# 12 large tomatoes = how many cups?



## DENALI

Is there an in general guide to how many large medium small anything(s) convert to cups? I have a recipe calling for 12 large tomatos but all i have are small so i need to know how many cups it would equal out to. Thanks


----------



## judylou

Cut how? Chopped? Diced? Makes a difference. A very rough estimate is 1 medium tomato equals 1 cup chopped.

It is often easier to figure out how many cups are needed in the context of the recipe by comparing the amounts to each other. Can you post the recipe?


----------



## DENALI

Sure its this one http://allrecipes.com//Recipe/green-tomato-relish/Detail.aspx I am actually needing 24 large maters worth. Thanks


----------



## suitcase_sally

Fill a quart measuring cup with water to the half-way mark (2 cups). Drop in a tomato of the size that you have and see how far up the water line goes. This will tell you how big a "1 cup tomato" is.


----------



## judylou

Do you have a scale where you can weigh the tomatoes?
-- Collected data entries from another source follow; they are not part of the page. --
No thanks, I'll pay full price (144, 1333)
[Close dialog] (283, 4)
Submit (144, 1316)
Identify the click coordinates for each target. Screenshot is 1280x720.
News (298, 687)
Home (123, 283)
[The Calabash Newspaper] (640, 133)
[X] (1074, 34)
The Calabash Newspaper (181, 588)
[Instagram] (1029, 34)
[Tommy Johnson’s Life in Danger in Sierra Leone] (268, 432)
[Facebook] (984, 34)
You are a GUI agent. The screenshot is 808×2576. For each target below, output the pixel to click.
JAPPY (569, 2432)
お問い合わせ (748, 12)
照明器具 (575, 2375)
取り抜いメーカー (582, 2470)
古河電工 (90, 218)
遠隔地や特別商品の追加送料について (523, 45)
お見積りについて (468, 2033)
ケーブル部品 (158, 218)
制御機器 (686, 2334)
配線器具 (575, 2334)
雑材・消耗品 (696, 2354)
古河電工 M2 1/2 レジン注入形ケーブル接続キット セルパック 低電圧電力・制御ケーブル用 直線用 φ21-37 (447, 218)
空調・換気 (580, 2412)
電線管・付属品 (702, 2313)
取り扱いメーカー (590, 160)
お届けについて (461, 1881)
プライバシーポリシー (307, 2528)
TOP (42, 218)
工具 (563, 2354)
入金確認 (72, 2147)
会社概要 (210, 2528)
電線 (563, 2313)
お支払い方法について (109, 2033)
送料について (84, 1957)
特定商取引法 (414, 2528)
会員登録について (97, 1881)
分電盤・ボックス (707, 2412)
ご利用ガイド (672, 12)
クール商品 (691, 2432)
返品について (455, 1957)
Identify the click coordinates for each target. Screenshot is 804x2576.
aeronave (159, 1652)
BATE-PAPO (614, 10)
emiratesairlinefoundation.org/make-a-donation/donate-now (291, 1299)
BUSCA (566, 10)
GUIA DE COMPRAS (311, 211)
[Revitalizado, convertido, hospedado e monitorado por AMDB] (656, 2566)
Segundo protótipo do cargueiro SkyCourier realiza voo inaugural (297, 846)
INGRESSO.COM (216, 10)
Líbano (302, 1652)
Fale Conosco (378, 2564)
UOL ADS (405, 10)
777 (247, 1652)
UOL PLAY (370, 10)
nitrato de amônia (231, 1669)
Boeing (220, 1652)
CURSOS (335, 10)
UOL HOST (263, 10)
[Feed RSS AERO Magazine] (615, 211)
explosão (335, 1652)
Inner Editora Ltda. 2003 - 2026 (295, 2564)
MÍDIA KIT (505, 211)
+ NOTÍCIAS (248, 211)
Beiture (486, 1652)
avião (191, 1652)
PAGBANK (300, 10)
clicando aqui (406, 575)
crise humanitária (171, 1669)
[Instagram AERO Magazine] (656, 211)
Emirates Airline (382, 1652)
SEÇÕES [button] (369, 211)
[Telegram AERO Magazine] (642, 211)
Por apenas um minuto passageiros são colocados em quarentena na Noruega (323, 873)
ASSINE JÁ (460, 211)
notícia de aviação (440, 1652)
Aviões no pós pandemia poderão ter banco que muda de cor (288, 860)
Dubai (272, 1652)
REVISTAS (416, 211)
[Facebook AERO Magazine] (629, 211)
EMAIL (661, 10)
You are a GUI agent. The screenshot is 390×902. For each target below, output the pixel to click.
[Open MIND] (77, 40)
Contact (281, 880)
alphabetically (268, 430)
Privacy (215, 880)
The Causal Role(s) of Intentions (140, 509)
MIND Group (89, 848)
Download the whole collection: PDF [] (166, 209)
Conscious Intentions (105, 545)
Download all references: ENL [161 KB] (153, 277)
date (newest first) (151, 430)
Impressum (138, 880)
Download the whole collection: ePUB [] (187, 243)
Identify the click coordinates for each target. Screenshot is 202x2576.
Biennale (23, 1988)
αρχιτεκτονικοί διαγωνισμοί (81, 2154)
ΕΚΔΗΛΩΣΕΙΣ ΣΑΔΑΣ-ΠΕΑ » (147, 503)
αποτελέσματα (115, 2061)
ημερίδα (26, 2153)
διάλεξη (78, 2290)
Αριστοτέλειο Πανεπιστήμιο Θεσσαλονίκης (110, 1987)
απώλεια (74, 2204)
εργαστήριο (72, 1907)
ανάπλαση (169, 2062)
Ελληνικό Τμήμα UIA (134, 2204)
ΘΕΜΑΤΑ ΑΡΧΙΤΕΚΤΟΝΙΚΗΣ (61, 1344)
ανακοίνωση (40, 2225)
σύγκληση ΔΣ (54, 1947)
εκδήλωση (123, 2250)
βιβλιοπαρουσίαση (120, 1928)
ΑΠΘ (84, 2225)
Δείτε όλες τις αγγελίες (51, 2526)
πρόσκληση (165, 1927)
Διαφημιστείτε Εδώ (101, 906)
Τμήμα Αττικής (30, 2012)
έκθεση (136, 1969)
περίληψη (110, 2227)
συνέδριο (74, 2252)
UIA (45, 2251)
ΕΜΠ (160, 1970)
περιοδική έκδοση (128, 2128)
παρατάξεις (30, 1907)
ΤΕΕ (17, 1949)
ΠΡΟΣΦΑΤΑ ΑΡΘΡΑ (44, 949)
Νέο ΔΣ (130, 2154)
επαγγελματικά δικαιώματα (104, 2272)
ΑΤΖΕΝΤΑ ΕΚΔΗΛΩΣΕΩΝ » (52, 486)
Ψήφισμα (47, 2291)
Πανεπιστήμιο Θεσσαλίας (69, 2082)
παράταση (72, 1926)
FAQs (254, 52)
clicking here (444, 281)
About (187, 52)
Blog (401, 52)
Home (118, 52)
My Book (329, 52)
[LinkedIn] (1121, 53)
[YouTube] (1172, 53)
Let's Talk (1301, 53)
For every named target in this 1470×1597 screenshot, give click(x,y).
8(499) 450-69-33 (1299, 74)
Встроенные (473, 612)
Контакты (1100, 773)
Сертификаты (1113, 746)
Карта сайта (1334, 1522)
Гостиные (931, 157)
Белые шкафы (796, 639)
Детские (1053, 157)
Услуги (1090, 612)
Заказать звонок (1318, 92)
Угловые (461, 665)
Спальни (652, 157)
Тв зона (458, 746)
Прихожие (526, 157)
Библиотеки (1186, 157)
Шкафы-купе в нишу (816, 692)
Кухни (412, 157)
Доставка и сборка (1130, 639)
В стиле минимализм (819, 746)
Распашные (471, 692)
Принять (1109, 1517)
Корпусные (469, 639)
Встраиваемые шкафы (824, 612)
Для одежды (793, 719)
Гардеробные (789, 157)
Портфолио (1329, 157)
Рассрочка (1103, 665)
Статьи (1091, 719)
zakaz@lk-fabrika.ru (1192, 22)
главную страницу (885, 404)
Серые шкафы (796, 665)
The tested and approved recipe for this calls for 10 pounds of small hard green tomatoes. http://www.uga.edu/nchfp/how/can_06/green_tomato_relish.html

If not and you want to use your recipe instead then going by the old rule of 1/3's, I would use approximately 36 small green tomatoes. That would 'probably' be safe since green tomatoes are more acidic.

But it is the very large amount of low acid onions in this recipe that concerns me. It is out of proportion to all the rest of the ingredients, especially to the relatively small amount of vinegar. But it is your choice.


----------



## DENALI

judylou said:


> Do you have a scale where you can weigh the tomatoes? The tested and approved recipe for this calls for 10 pounds of small hard green tomatoes. http://www.uga.edu/nchfp/how/can_06/green_tomato_relish.html
> 
> If not and you want to use your recipe instead then going by the old rule of 1/3's, I would use approximately 36 small green tomatoes. That would 'probably' be safe since green tomatoes are more acidic.
> 
> But it is the very large amount of low acid onions in this recipe that concerns me. It is out of proportion to all the rest of the ingredients, especially to the relatively small amount of vinegar. But it is your choice.


Thanks for the feedback. I will use the one you linked as it looks very similar and i would rather be safe than sorry!


----------